Depuis ses débuts, le marché de l’e-commerce connaît une croissance ininterrompue. Faire de la veille concurrentielle devient donc une tâche de plus en plus complexe, car :

  • Le volume des produits à surveiller est beaucoup plus important.
  • Le taux de rotation des stocks et les changements d’assortiments exposent une quantité de produits à traiter dans des temps de plus en plus limités.
  • La variété des produits, allant de télévision et lave linge, jusqu’aux fruits et légumes, en passant par les produits de la mode, ne cesse de croître.
  • Des nouveaux sites e-commerce apparaissent tous les jours et les enseignes traditionnelles se lancent dans la course de l’e-commerce, avec leur stratégie multicanale associant points de vente physiques et ventes électroniques.

Dans un tel contexte, comment les acteurs de l’e-commerce peuvent-il se positionner face à la concurrence ? Depuis une dizaine d’années, nous accompagnons nos clients avec nos solutions de veille concurrentielle. Toujours reconnus pour la qualité de nos données, nous travaillons sans cesse sur l’innovation de nos outils pour répondre à l’évolution du marché. Avec les dernières avancées dans le domaine du Machine Learning, nous construisons notre nouvelle génération d’algorithmes pour pouvoir couvrir à terme, l’ensemble du marché e-commerce.

Un des défis les plus importants est de pouvoir reconnaître les produits vendus dans chacune des offres. A titre d’exemple, il est facile pour un humain d’identifier qu’une offre intitulée “Apple IPhone 7 256Go noir” correspond à un téléphone de marque Apple, modèle IPhone7, avec 256 Go de capacité de stockage et de couleur Noir. Qu’en est-il pour un ordinateur ? Nous pouvons lui apprendre des règles métier, que la capacité de stockage, la couleur et le modèle du téléphone sont des facteurs clés pour identifier le produit. Mais il faudrait en faire de même pour tous types de produits ! Il faudrait lui apprendre que la longueur, le type du col et le tissu sont des facteurs clés pour identifier des robes. Pour les linges de lit, ça serait plutôt les fils par cm2. Et encore, nous n’avons pas parlé des différents manières de décrire un même produit. En anglais, on peut très bien parler de “running shoes”, “sneakers” ou bien “trainers” pour parler de chaussures de sport.

Vous pouvez donc imaginer qu’à partir de règles métiers décrivant les connaissances de chaque univers de produits, il serait très compliqué de couvrir l’ensemble du marché e-commerce. Il faut donc des algorithmes intelligents capables d’apprendre par eux-même les particularités de tous types de produits.
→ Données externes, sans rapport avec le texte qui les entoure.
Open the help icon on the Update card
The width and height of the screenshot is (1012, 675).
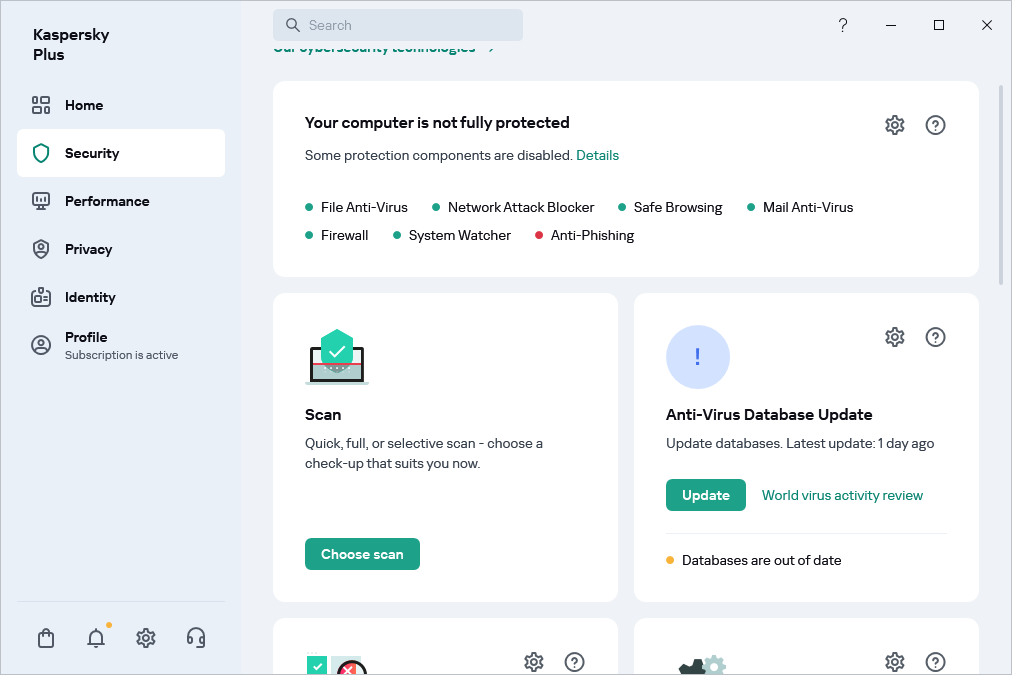click(935, 337)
En se basant sur les informations que nous récupérons sous forme de textes (description, titre, marque, couleur, taille, etc.) et images, nos algorithmes apprennent par eux-même à identifier les produits associés aux offres. En revanche, les algorithmes de machine learning ne “mangent” pas du texte ou des images, ils raffolent des vecteurs ! Il faut bien prémâcher l’information pour obtenir une représentation mathématique des offres, qui contient la sémantique du produit sous la forme de vecteurs.

Toute la puissance de nos algorithmes repose donc sur notre capacité à trouver les meilleures représentations vectorielles des offres. D’un côté, nous implémentons des méthodes de Natural Language Processing (NLP) pour prétraiter et transformer les données textuelles. De l’autre côté, nous implémentons des algorithmes Deep Learning pour encoder les images sous forme de vecteurs des attributs. Nous nous retrouvons donc avec deux représentations mathématiques obtenues indépendamment, à partir du texte et de l’image. Lorsque nous voulons comparer les offres les plus proches, nous fusionnons les deux vecteurs, puis nous cherchons quelles sont les produits avec la représentation vectorielle la plus similaire.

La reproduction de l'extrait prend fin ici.